Ao diretor executivo da 99 coube discorrer sobre as vantagens que serão oferecidas aos motoristas do aplicativo que toparem rodar com o Dolphin Mini.

“O motorista terá isenção de taxas cobradas pela 99, o que possibilitará a ele ficar com 100% das receitas das corridas”, disse Hipolito.

Essa é uma outra frente que a BYD aposta, ao oferecer ao consumidor de aplicativo a experiência de andar num BYD, na expectativa de torná-lo um cliente da marca.

Luciano Huck, na live de lançamento do Dolphin Mini, compacto elétrico da BYD. Foto: Divulgação/BYD
Luciano Huck, na live de lançamento do Dolphin Mini, compacto elétrico da BYD. Foto: Divulgação/BYD

Financiamento via Mercado Livre

A BYD ainda fechou parceria com o Mercado Livre para venda financiada do Dolphin Mini, inclusive com a criação de uma página específica na internet.

O movimento acontece no momento em que o portal de comércio eletrônico tem buscado fortalecer seu braço financeiro, Mercado Pago, e fidelizar clientes com operações de longo prazo.

Nos últimos meses, a companhia tem ofertado aos clientes empréstimos de até R$ 80 mil por pessoa para financiar até 80% do valor do automóvel.

Invasão Chinesa

Baldy está otimista com a perspectiva de crescimento da BYD no Brasil.

“As décadas de 1970 e 1980 ficaram conhecidas (na indústria automotiva) com a era da invasão japonesa. A Toyota conquistou o mundo. Nos anos 1990, vieram os coreanos e a Hyundai virou global. Chegou a hora da invasão chinesa”, diz.

Ele sabe que para a BYD liderar essa corrida terá de superar grandes obstáculos. Por exemplo, a presença de rede de assistência técnica próxima aos consumidores e a criação de uma mercado secundário, de revenda.

“Na China, onde os carros da BYD são utilizados há anos, temos bom histórico de mercado secundário e preço de revenda. Sabemos que o brasileiro vê o carro como um patrimônio.
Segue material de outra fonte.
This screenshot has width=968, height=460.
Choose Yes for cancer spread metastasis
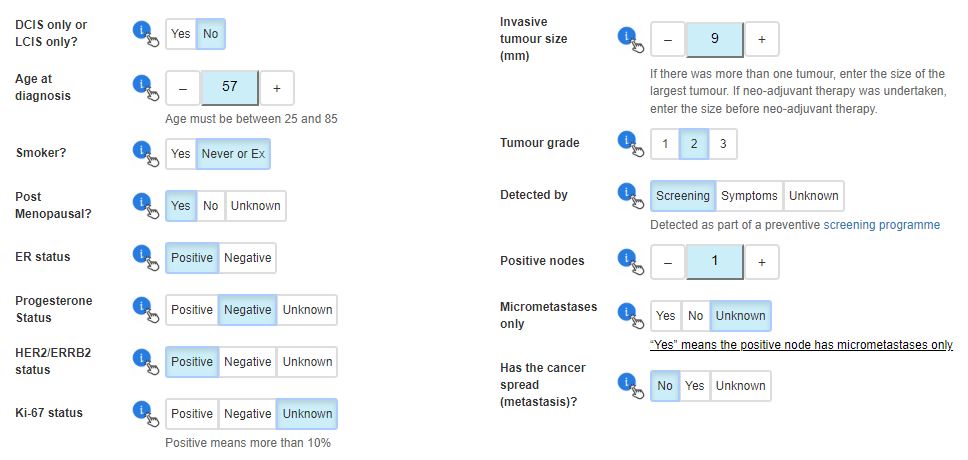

Logo, o valor de revenda é um fato relevante”, diz.

Segundo ele, a BYD está inaugurando uma rede de concessionárias e de distribuidores, por meio de parcerias com grupos renomados e conhecidos em cada região do Brasil.

“Escolhemos a dedo grupos de concessionários que têm capacidade de vender, fazer o pós-venda e, quando for o momento, a revenda com qualidade.”

A bateria dos veículos elétricos é outro ponto de questionamento frequente do consumidor.

De acordo com a BYD, suas baterias automotivas têm aproximadamente 5.000 ciclos (de vida útil).

“Considerando que cada ciclo completo dá ao carro autonomia de 400 quilômetros, estamos falando de um veículo elétrico que pode rodar até 2 milhões de quilômetros”, diz Baldy.

Expansão do negócios

Nesse momento, a BYD investe em novas plantas industriais na China, Tailândia, Hungria e Brasil.

“Queremos que a fábrica da Bahia se torne um ‘hub regional’, como disse a Stella Li, a CEO da BYD para as Américas”, diz Baldy.

Numa outra frente, a BYD considera adquirir uma mineradora de lítio, principal matéria prima para as baterias de seus carros. A empresa alvo seria a Sigma Lithium, maior mineradora de lítio do Brasil.

“A BYD tem um modelo verticalizado (quando a empresa produz seus próprios insumos). Investir em lítio aqui na região, e especialmente no Brasil, é relevante. Há tratativas, sim. Existem negociações em andamento.”